This is a small library intended for finding forms and submitting them with custom data. The primary use case would be for websites that don't have an API. main.py
has example code for logging into github.com
to get a list of your repositories. CSRF tokens are often required for forms and by using the get_forms(url)
method it will automatically populate any anti-CSRF tokens to send with the request.
pip install beautifulsoup4
pip install lxml
crawler = Crawler()
# returns a list of the available forms
forms = crawler.get_forms('https://github.com/login')
# submits the login form
crawler.submit(forms[1], {'login': '---', 'password': '---'})
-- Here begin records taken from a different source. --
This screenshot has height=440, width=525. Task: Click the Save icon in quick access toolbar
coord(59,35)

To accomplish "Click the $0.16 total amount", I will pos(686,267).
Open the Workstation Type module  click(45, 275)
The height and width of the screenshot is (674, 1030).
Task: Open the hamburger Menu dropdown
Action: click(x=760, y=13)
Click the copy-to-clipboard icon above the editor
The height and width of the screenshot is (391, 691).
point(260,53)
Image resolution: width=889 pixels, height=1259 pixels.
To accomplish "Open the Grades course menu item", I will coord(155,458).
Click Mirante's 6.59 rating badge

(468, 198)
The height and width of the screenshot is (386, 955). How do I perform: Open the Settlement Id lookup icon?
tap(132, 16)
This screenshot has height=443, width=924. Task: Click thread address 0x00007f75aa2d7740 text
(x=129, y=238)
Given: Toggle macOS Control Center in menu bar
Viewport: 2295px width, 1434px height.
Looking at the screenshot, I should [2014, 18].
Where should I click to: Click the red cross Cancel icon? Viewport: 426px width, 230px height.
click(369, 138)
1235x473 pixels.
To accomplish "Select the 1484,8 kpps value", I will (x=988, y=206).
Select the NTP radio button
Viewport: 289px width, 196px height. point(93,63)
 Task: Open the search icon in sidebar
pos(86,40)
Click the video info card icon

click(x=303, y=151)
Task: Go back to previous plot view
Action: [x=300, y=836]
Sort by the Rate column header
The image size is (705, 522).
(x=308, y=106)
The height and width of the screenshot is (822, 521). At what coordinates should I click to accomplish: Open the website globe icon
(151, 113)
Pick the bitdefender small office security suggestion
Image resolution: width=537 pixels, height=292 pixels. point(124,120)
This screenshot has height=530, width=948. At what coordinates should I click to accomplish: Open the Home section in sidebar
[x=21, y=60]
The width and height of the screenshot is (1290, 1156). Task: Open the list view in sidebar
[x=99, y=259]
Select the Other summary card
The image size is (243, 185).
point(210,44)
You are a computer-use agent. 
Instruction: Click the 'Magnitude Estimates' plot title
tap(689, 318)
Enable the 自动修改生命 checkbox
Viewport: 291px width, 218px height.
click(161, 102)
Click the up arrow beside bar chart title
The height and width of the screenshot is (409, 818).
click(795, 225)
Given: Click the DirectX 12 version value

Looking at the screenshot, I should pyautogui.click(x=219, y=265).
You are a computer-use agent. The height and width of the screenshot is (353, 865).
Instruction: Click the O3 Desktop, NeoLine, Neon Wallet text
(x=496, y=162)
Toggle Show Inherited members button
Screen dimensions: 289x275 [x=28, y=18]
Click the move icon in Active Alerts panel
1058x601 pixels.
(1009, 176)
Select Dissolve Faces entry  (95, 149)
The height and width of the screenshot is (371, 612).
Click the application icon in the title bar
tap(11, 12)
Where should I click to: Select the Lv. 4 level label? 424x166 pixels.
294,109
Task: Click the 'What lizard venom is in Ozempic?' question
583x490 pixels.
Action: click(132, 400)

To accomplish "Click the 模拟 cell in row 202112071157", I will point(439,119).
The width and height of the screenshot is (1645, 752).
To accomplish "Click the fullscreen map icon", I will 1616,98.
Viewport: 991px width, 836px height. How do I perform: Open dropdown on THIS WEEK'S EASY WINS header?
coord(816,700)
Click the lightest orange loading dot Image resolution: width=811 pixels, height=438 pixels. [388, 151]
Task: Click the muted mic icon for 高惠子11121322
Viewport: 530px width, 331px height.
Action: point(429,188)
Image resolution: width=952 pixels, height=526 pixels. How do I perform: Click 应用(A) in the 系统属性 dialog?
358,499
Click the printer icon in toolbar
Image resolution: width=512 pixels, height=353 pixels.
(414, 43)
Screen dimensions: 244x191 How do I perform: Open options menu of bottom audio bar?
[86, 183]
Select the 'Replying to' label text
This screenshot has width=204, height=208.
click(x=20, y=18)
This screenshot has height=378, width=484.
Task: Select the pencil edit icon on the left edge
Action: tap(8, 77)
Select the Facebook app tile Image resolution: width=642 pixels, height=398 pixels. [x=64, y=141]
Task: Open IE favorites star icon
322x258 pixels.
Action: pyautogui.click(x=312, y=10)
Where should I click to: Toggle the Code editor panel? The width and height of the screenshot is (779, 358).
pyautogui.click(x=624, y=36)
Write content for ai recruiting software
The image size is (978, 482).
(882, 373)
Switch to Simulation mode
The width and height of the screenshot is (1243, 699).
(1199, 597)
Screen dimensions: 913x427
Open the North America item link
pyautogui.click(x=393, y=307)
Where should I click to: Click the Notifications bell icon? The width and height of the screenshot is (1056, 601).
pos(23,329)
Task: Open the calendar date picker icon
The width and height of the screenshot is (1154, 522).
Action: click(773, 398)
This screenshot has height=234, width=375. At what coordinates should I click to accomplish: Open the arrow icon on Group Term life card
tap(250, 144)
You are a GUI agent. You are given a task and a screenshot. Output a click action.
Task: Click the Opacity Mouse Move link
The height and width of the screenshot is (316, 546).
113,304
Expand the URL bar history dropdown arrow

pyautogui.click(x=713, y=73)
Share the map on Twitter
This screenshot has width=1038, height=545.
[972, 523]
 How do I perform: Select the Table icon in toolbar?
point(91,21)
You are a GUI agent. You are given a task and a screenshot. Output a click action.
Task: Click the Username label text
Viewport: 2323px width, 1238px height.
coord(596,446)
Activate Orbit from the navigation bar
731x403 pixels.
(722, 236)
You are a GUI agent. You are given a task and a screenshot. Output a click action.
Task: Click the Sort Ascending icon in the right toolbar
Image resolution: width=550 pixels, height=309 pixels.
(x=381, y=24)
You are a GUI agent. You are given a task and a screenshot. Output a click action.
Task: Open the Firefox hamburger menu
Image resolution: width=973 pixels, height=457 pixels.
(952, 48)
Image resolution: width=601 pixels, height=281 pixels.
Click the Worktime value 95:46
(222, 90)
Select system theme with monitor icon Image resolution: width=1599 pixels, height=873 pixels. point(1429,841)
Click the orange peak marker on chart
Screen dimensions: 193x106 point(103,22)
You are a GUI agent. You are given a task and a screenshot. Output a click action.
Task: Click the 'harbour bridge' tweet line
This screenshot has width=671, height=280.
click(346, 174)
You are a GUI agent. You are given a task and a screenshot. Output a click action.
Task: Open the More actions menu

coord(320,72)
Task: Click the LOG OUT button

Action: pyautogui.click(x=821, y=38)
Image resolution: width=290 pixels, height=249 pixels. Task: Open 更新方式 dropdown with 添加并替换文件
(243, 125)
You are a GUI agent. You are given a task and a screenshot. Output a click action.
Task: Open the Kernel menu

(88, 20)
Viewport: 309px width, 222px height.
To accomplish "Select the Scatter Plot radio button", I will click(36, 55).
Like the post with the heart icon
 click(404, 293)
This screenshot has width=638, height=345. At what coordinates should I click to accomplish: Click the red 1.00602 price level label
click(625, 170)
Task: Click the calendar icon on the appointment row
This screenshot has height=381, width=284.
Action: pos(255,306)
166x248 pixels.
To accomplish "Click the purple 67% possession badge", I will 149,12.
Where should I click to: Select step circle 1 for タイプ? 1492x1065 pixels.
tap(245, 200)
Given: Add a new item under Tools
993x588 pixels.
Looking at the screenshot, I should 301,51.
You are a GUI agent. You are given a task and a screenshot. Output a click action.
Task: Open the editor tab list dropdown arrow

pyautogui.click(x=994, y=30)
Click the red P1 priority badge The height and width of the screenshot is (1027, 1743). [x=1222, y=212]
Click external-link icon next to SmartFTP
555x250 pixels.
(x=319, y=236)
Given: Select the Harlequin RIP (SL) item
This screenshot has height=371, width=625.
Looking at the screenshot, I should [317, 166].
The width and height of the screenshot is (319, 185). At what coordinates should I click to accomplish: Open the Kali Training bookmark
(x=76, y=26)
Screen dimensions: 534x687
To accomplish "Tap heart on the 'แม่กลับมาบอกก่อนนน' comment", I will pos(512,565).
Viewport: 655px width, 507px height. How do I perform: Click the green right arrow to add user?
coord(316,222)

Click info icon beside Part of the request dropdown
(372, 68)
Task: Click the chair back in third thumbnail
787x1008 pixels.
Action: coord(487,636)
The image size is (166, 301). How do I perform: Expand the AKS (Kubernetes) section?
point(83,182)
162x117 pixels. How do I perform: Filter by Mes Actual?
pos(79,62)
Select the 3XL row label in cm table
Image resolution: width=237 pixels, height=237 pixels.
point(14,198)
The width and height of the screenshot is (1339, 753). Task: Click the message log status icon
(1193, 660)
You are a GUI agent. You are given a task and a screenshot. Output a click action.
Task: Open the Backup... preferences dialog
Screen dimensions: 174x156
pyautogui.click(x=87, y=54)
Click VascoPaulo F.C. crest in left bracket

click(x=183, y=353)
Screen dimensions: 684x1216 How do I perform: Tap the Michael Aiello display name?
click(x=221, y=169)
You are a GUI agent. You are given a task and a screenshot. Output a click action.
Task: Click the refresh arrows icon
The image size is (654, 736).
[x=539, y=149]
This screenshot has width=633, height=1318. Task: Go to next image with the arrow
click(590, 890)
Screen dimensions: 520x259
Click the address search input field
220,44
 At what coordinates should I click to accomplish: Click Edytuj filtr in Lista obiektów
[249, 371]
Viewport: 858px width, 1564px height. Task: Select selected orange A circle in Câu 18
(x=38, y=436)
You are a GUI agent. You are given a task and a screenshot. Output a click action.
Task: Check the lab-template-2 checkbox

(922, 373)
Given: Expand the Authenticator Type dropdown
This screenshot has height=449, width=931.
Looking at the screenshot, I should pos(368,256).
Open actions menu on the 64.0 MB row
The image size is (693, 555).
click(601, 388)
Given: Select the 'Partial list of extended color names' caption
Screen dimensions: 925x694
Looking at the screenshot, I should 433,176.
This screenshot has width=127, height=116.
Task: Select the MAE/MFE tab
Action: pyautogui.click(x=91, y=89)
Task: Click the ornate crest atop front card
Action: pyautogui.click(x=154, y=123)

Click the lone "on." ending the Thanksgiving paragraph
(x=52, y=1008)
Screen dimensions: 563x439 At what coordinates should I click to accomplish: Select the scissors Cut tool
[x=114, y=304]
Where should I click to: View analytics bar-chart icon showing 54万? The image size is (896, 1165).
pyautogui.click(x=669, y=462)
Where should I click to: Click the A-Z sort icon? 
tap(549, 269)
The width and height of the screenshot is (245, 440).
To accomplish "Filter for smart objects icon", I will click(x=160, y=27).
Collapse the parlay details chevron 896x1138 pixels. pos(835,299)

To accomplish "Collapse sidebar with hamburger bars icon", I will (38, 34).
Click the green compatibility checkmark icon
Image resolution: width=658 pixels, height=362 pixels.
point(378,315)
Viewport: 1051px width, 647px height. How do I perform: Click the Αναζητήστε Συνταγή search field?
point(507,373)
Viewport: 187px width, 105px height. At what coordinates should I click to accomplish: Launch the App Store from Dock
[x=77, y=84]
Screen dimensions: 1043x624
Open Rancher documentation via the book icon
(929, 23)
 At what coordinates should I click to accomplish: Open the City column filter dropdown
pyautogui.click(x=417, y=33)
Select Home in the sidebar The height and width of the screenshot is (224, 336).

# just a simple GET request, returns a response object
response = crawler.visit('https://github.com')
# lets use BeautifulSoup to parse the response text
html = BeautifulSoup(response.text, 'lxml')
# get a list of our repositories by scraping the html
for repo in html.find(id='repo_listing').find_all('span', {'class': 'repo'}):
print repo.text
print '\n', crawler.get_cookies()
print '\n', crawler.get_headers()
Optionally pass a dictionary of headers and/or cookies when instantiating the Crawler
object to have them included with requests. Example usage: you are already authenticated on a website and would like to use your session cookie.
headers = {
'user-agent': 'not-a-bot'
}
cookies = {
'session_id': 'Mp8a8ILEdasfsafau6crICX-1ceAFvVvaWlB'
}
crawler = Crawler(headers, cookies)
crawler.add_to_cookies({'foo': 'bar'})
crawler.get_cookies()
crawler.add_to_headers({'foo': 'bar'})
crawler.get_headers()